Turns out fig trees sometimes come as male specimens.

What we got was a lesson in root swirling in pots. (It was growing in a narrower one than what I set it down in a moment to snap its photo.) Kind of a potholder weave look to them, isn’t it. (Or Marilyn Monroe trying to hold her skirts down over the grate while her hair goes flying.)

My Black Jack is starting to leaf out for the new season and over here, there’s a newly freed-up pot waiting for an apricot seedling to spend a year or two in. Max.

 



The rescuers
Wednesday March 17th 2021, 10:20 pm
Filed under: Life,Wildlife

I had an instant reaction of, That one. Even if it’s really too big. I love the angles everywhere. The kitchen. The trees. The boulders. The nature path. It fades into the landscape like a Frank Lloyd Wright and then you walk inside but you’re still somehow mostly outside.
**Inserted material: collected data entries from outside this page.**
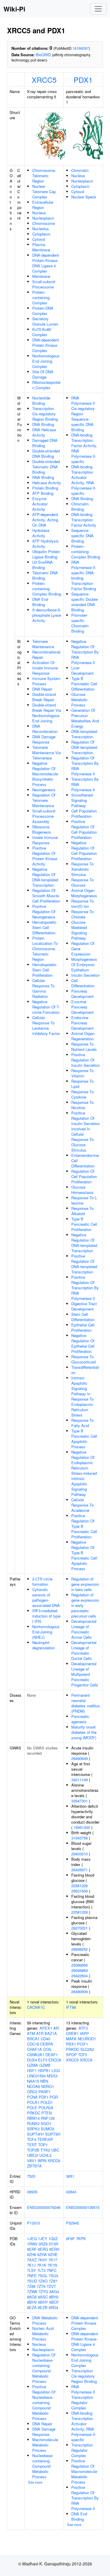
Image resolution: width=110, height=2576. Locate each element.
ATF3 (83, 2028)
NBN (44, 2081)
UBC (55, 2150)
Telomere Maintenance (43, 643)
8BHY (43, 2302)
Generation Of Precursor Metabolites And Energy (85, 718)
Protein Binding (45, 488)
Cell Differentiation (82, 983)
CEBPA (46, 2044)
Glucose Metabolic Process (79, 699)
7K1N (52, 2265)
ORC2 (32, 2091)
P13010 (33, 2223)
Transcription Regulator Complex (82, 2450)
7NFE (32, 2275)
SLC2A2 (87, 2049)
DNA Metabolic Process (45, 2320)
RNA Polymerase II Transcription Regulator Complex (83, 2397)
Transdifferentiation (85, 1369)
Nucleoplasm (43, 218)
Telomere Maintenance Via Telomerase (46, 752)
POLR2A (45, 2107)
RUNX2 (33, 2123)
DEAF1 (51, 2054)
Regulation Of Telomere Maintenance (43, 800)
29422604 (79, 1975)
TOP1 (43, 2144)
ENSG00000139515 (82, 2207)
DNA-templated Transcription (84, 734)
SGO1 (46, 2123)
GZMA (32, 2065)
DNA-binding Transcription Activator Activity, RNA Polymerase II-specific (83, 480)
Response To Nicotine (82, 1104)
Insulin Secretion (85, 975)
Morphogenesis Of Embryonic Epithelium (84, 964)
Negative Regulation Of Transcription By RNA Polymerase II (85, 651)
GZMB (44, 2065)
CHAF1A (34, 2049)
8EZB (43, 2307)
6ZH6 (31, 2254)
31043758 (79, 1838)
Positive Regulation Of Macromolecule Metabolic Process (84, 2471)
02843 (71, 2192)
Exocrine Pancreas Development (82, 1007)
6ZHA (42, 2254)
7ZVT (51, 2286)
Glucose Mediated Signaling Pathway (79, 930)
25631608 (79, 1891)
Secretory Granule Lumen (45, 321)
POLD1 (46, 2102)
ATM (31, 2033)
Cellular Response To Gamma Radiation (43, 988)
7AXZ (32, 2259)
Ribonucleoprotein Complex (46, 384)
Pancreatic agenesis (80, 1719)
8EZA (32, 2307)
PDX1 (83, 79)
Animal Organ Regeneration (82, 1036)
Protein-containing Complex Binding (46, 588)
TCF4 (31, 2139)
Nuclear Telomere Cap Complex (44, 191)
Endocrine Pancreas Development (82, 1023)
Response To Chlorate (82, 914)
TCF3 (82, 2054)
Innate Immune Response (45, 840)
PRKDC (33, 2113)
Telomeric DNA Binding (45, 575)
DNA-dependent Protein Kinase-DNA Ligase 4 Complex (45, 263)
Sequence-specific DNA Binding (82, 536)
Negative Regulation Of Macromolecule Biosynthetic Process (45, 773)
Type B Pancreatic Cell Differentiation (84, 684)
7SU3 (53, 2275)
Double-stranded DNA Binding (46, 453)
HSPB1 (44, 2070)
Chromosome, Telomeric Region (44, 175)
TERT (32, 2144)
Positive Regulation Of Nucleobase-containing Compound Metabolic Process (43, 2402)
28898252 (79, 1949)
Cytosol (38, 239)
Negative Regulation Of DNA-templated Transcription (45, 877)
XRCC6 (54, 2160)
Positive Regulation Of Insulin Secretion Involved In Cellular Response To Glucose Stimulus (85, 1131)
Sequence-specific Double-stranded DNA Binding (85, 602)
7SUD (32, 2281)
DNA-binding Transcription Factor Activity (83, 520)
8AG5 (32, 2297)
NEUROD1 (87, 2038)
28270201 (79, 1928)
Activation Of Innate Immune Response (45, 668)
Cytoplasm (41, 234)
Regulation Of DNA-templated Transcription (84, 747)
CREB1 (72, 2033)
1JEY (42, 2238)
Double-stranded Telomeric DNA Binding (46, 467)
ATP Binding (42, 493)
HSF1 (32, 2070)
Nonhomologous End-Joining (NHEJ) (46, 1632)
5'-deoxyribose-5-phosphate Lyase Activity (46, 615)
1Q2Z (53, 2238)
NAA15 (33, 2081)
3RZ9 (43, 2244)
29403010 (79, 1854)
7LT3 (41, 2270)
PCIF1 (82, 2044)
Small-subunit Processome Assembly (43, 816)
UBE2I (32, 2155)
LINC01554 (36, 2076)
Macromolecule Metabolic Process (45, 2445)
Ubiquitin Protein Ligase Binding (46, 554)
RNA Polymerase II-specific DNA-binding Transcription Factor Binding (83, 575)
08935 (32, 2192)
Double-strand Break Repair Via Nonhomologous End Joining (46, 713)
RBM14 (33, 2118)
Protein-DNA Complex (42, 310)
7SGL (43, 2275)
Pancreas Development (82, 993)
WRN (42, 2160)
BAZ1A (51, 2033)
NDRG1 (47, 2086)
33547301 (79, 1801)
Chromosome (43, 223)
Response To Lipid (82, 1083)
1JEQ (32, 2238)
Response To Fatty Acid (82, 1422)
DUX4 (32, 2060)
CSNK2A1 (35, 2054)
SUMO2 (47, 2129)
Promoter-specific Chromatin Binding (80, 623)
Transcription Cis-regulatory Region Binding (45, 414)
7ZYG (43, 2291)
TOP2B (33, 2150)
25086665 (79, 1965)
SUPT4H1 (35, 2134)
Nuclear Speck (83, 197)
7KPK (81, 2238)
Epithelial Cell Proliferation (82, 1327)
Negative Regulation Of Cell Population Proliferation (84, 850)
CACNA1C (36, 2007)
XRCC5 (44, 79)
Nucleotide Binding (41, 400)
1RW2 (32, 2244)
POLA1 (33, 2102)
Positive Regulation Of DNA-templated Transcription (84, 1264)
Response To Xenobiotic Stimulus (82, 869)
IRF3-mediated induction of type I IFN (46, 1616)
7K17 (52, 2259)
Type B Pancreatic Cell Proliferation (84, 1224)
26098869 (79, 1970)
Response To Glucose (82, 882)
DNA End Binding (40, 601)
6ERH (54, 2249)
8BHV (32, 2302)
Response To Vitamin (82, 1073)
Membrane (41, 276)
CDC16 (33, 2044)
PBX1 (71, 2044)
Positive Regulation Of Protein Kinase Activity (44, 856)
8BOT (54, 2302)
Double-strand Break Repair (44, 696)
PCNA (32, 2097)
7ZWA (32, 2291)
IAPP (84, 2033)
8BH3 (53, 2297)
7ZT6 (41, 2286)
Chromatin (80, 170)
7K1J (31, 2265)
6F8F (70, 2238)
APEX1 (46, 2028)
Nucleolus (40, 228)
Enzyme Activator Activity (40, 504)
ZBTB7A (34, 2166)
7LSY (31, 2270)
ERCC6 (54, 2060)
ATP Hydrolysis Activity (45, 543)
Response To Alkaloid (82, 1210)
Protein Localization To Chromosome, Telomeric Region (45, 948)
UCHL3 (45, 2155)
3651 (70, 2176)
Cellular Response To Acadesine (82, 1505)
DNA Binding (43, 424)
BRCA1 (33, 2038)
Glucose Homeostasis (82, 1189)
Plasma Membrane (41, 247)
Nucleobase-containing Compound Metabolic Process (42, 2466)
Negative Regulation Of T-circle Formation (46, 1007)
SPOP (71, 2054)
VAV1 (31, 2160)
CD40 (45, 2038)
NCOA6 (33, 2086)
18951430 (82, 1827)
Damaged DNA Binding (44, 442)
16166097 (80, 48)
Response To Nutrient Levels (84, 1046)
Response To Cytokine (82, 1094)
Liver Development (82, 670)
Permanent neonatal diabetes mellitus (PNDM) (85, 1703)
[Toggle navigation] (98, 9)
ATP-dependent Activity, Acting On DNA (45, 520)
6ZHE (53, 2254)
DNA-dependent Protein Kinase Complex (45, 345)
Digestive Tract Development (84, 1306)
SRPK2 (33, 2129)
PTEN (46, 2113)
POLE (32, 2107)
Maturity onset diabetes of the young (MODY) (84, 1732)
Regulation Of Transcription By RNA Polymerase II (85, 766)
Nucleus (39, 212)
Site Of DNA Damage (42, 374)
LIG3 (56, 2070)
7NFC (51, 2270)
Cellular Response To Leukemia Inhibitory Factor (46, 1025)
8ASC (43, 2297)
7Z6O (43, 2281)
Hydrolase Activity (40, 533)
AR (56, 2028)
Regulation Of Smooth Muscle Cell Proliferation (46, 896)
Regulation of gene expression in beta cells (85, 1584)
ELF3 (42, 2060)
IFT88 (71, 2007)
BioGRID (43, 54)
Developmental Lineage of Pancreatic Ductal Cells (84, 1650)
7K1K (41, 2265)
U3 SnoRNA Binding (42, 564)
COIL (47, 2049)
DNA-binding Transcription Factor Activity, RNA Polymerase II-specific (84, 448)
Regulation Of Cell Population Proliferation (84, 1176)
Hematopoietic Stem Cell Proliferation (44, 970)
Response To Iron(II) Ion (82, 903)
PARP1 (44, 2091)
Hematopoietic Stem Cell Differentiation (44, 927)
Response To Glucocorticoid (83, 1359)
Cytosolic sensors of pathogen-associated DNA (46, 1597)
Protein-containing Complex (41, 297)
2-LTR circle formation (42, 1581)
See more (35, 2482)
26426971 (79, 1869)
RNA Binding (43, 477)
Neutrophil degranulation (43, 1645)
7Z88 (31, 2286)
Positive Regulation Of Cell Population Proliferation (84, 829)
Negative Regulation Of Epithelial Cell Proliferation (82, 1343)
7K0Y (42, 2259)
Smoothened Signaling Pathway (82, 800)
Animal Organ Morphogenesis (84, 893)
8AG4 (54, 2291)
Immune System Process (46, 681)
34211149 (79, 1779)
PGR (54, 2097)
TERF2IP (45, 2139)
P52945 (72, 2223)
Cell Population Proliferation (84, 813)
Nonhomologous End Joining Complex (46, 361)
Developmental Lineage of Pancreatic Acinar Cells (84, 1629)
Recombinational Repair (46, 654)
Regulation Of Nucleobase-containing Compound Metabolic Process (43, 2368)
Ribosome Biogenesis (41, 829)
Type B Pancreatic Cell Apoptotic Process (84, 1438)
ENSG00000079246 (43, 2207)
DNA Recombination (44, 728)
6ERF (32, 2249)
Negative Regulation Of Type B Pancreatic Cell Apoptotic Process (84, 1555)
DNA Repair (42, 689)
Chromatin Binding (80, 506)
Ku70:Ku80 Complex (41, 331)
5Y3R (53, 2244)
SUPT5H (52, 2134)
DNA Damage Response (43, 739)
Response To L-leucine (84, 1200)
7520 (31, 2176)
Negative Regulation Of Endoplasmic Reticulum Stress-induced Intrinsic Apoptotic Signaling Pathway (84, 1473)
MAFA (71, 2038)
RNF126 (48, 2118)
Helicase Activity (46, 482)
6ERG (43, 2249)
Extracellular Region (42, 204)
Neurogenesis (43, 789)
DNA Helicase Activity (44, 432)
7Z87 (53, 2281)
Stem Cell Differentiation (82, 1316)
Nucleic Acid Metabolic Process (43, 2333)
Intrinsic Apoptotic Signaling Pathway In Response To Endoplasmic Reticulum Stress (82, 1396)
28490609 (79, 1758)
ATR (39, 2033)
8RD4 (53, 2307)
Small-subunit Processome (43, 284)
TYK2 (45, 2150)
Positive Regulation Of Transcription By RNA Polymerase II (85, 1287)
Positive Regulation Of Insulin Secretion (85, 1060)
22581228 (79, 1885)
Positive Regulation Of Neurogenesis (43, 911)
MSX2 (52, 2076)
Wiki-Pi (14, 9)
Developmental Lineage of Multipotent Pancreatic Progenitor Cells (84, 1674)
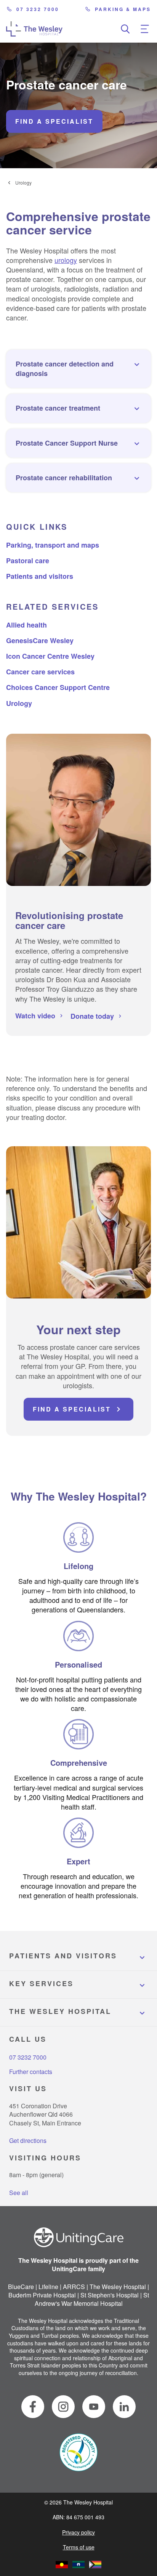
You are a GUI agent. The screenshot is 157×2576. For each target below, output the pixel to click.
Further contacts (30, 2072)
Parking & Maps (123, 9)
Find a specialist (54, 121)
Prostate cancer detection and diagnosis (65, 368)
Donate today (92, 1016)
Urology (23, 183)
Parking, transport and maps (52, 545)
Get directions (27, 2140)
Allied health (26, 624)
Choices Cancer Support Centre (58, 687)
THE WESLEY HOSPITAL (60, 2011)
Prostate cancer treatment (58, 408)
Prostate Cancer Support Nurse (67, 443)
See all (18, 2192)
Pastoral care (27, 560)
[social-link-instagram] (63, 2406)
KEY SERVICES (41, 1983)
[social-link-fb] (32, 2406)
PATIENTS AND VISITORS (63, 1956)
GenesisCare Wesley (40, 640)
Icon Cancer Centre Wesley (50, 656)
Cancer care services (40, 671)
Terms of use (79, 2547)
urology (65, 260)
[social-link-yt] (93, 2406)
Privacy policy (78, 2532)
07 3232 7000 (37, 9)
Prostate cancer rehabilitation (64, 478)
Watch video (35, 1016)
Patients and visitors (39, 576)
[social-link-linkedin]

If we were moving to Portland now and were sure we could afford those property taxes longterm I’d be seriously considering putting an offer on it today contingent on physically seeing it and an inspection report. (I might change those small windows up high to plain and solid rather than segmented. Philistine, I know.) Just tell me none of the glass is single-paned.

Maybe I just need me some blue-green slate flooring like that here. I grew up with a slate floor entryway that had been quarried just down the road and my feet just want to dance on that for the inner child who once scraped her boots off where it didn’t mind the mud.

But wait till the trees leaf out in those gardens. Wow. (Which floor is the laundry on?)

Meantime, the Washington Post had a story about a man who grew up in not the best of circumstances in Washington DC–and became a falconer, rescuing injured birds while saying they’d rescued him. There’s been a documentary made about him and them.

Quote from the Post: “The Falconer” will be available for viewing from Friday through March 28. To sign up for a free screening, visit bit.ly/Falconer-DCEFF.? ”

Which I sure did.

Thought I’d put that out there in case anyone else wants to see it.